Nombreuses sont les personnes qui subissent, à un moment de leur vie, une perte de revenus susceptible de les mettre financièrement dans le rouge. Heureusement, il existe quelques bons réflexes à adopter pour s’en sortir et parvenir à réduire ses dépenses. Voici quelques astuces à exploiter pour éviter les situations inextricables.
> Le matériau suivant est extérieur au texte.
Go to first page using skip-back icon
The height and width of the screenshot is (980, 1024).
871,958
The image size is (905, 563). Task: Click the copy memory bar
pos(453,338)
Des situations de surendettement toujours préoccupantes

Selon les derniers recensements, environ 3,6 millions de Français sont en situation de surendettement (incidents graves de paiement et faibles revenus). Même si l’année 2017 a vu une réduction assez nette du nombre de dossiers présentés aux commissions (-7% en 2017 et -22% depuis 2014), il reste de nombreux français dont le budget restreint ne suffit plus pour payer l’ensemble des charges. Il faut reconnaitre que la conjoncture actuelle n’est pas des plus favorables, le chômage ayant encore augmenté de 0,2% au premier trimestre 2018.

Pour aider les ménages qui risquent le surendettement, les organismes bancaires ont mis en place des aides spécifiques avec des services bancaires aux frais réduits et un plafonnement des frais liés aux incidents de paiement. Malheureusement, seules 10% des personnes économiquement fragiles ont fait appel à cette aide, un taux faible dû au manque d’information des potentiels bénéficiaires.
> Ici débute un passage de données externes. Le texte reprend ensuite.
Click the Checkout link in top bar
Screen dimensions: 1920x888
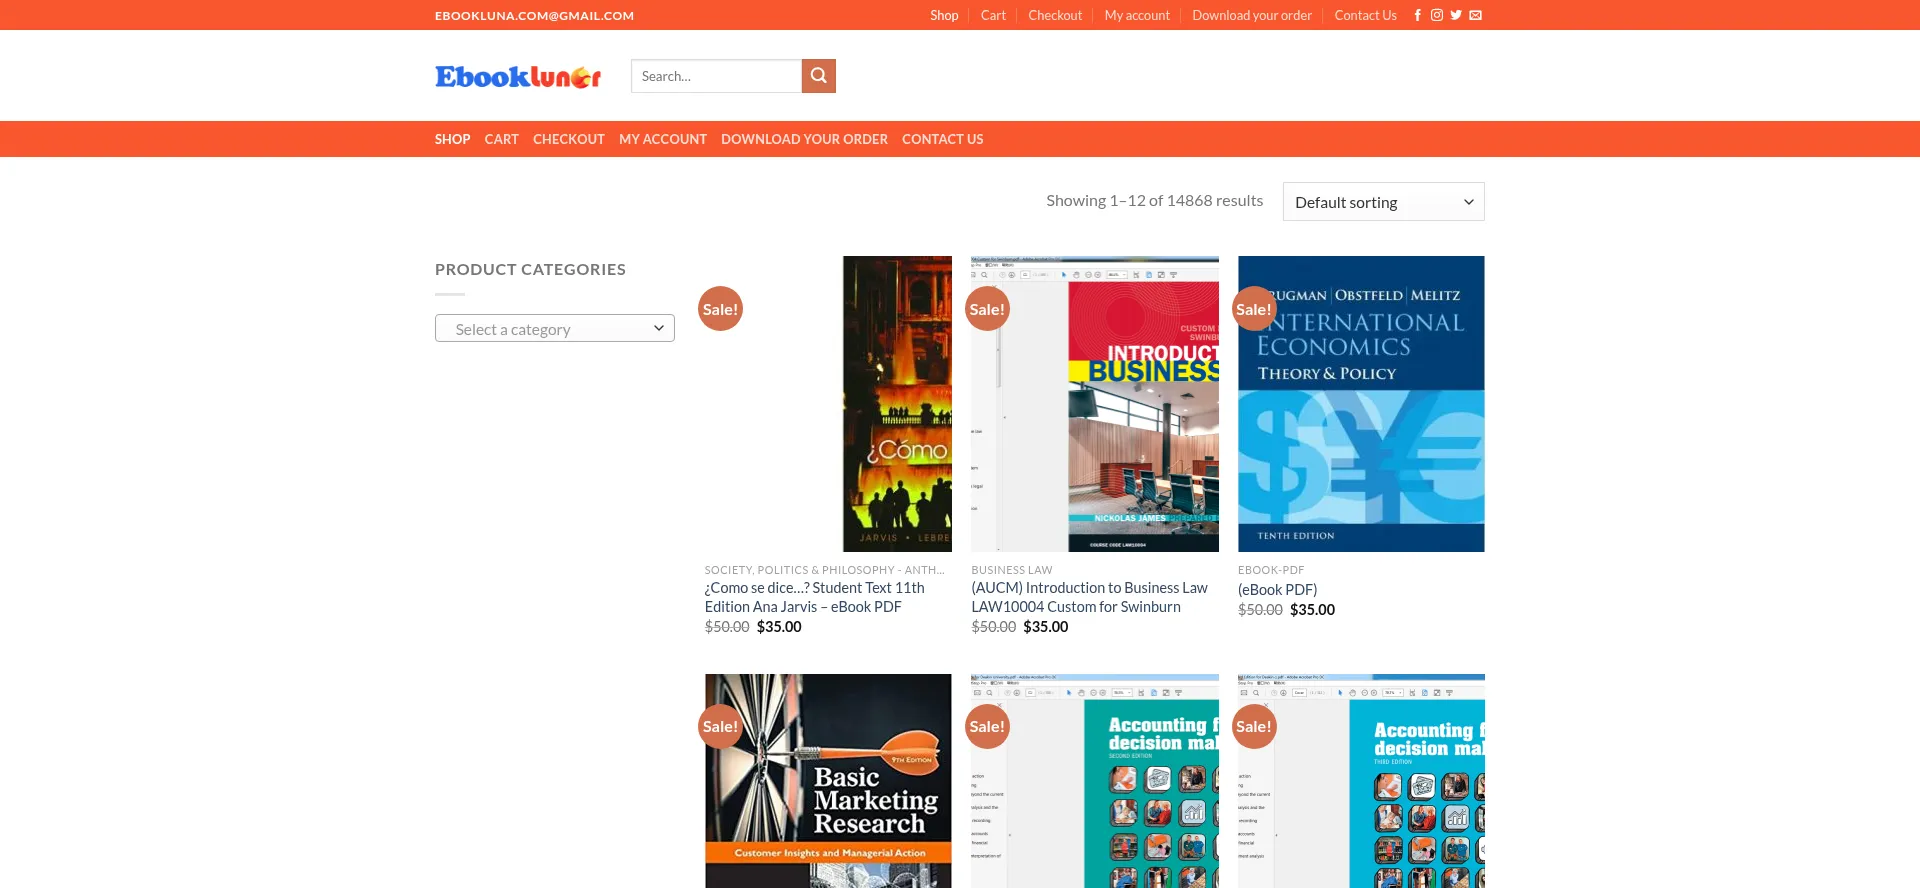coord(1054,15)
Quelques pistes pour réduire son endettement

La première précaution à prendre, bien avant d’être déclaré en situation précaire, est de limiter son endettement au maximum en gardant une marge de sécurité en cas de baisse de revenus. Il est important de garder un « reste pour vivre » suffisant pour subvenir aux besoins du quotidien, de même qu’il est nécessaire d’épargner régulièrement, même s’il ne s’agit que d’une petite somme.

Tout changement de situation, tel qu’une perte d’emploi, peut donner lieu à des prestations sociales : allocations chômage, pension alimentaire (en cas de séparation avec des enfants à charge), déblocage du Plan Epargne Entreprise, RSA, couverture maladie universelle…
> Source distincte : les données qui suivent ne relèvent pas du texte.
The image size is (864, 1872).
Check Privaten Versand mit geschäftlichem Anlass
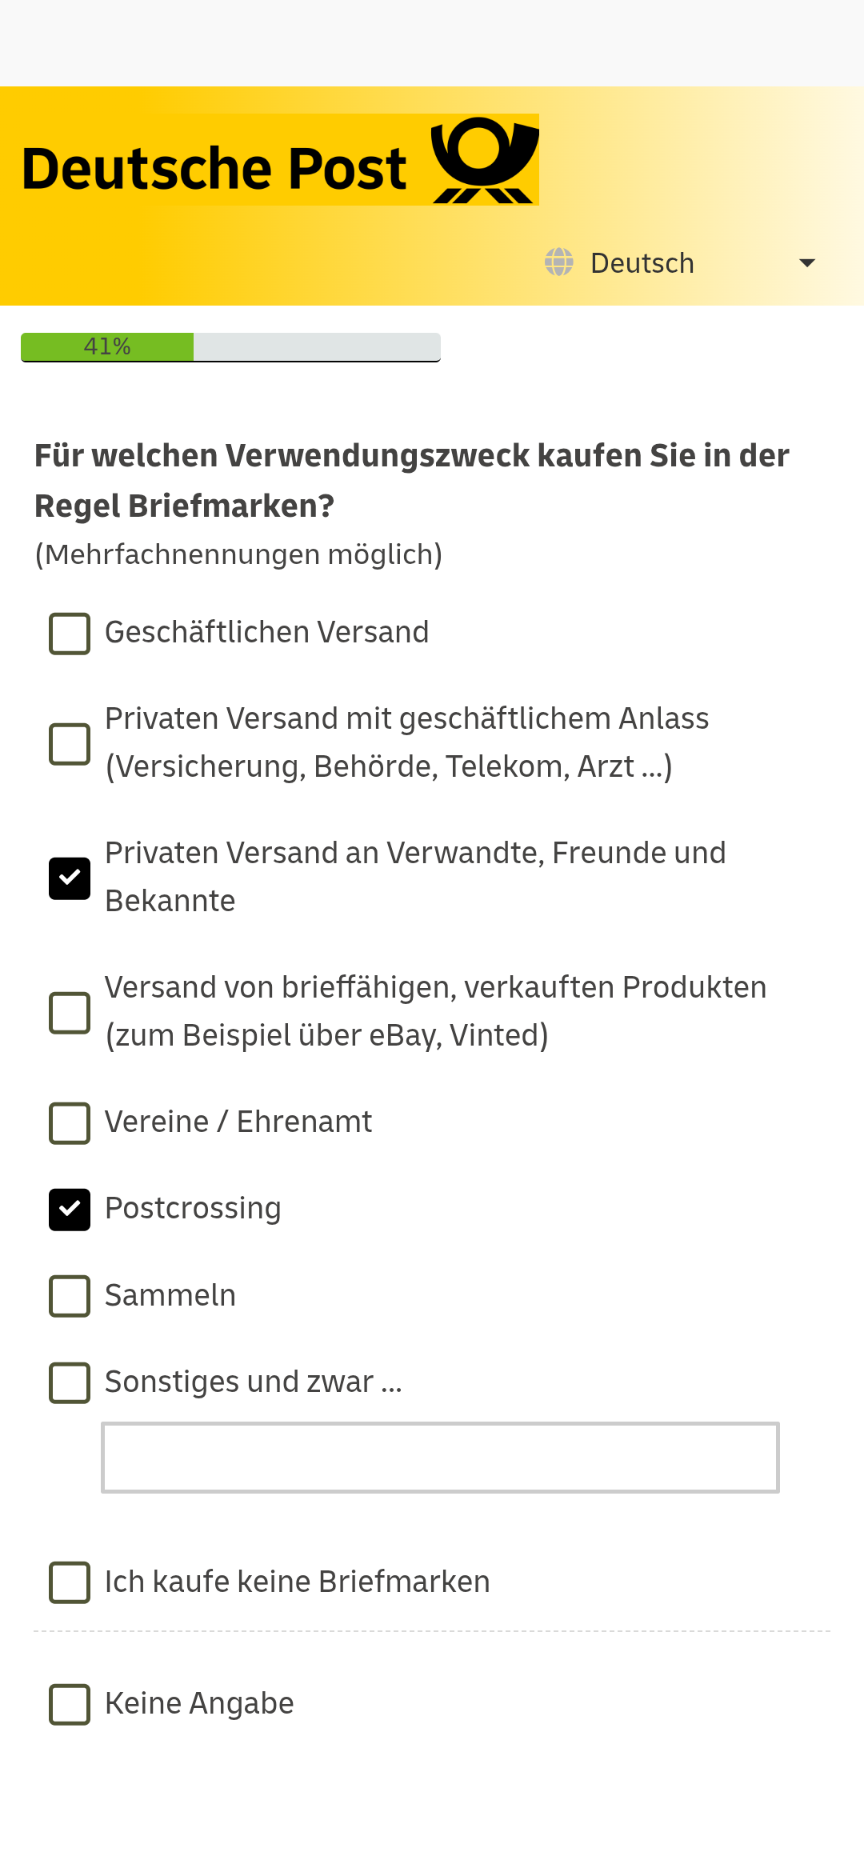pos(70,743)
En cas de difficultés financières, il est toujours possible de négocier des facilités de paiement avec ses créanciers. Aménager les crédits en cours, échelonner certains paiements, faire marcher les assurances liées aux crédits, réaménager son découvert autorisé, toutes ces alternatives sont à étudier avec son conseiller bancaire.

Certaines assurances, comme l’assurance Perte Totale ou l’assurance Invalidité Temporaire, remboursent définitivement ou temporairement le capital de l’emprunteur. Il convient de bien vérifier les conditions d’application de ces assurances qui fixent souvent une période de carence ou un délai de franchise.

Enfin, procéder à un regroupement de crédits peut permettre de réduire le montant de ses mensualités. Un rachat de crédits augmente la durée du prêt et donc le coût global du crédit mais il réduit, parfois de plus de 60%, les charges mensuelles.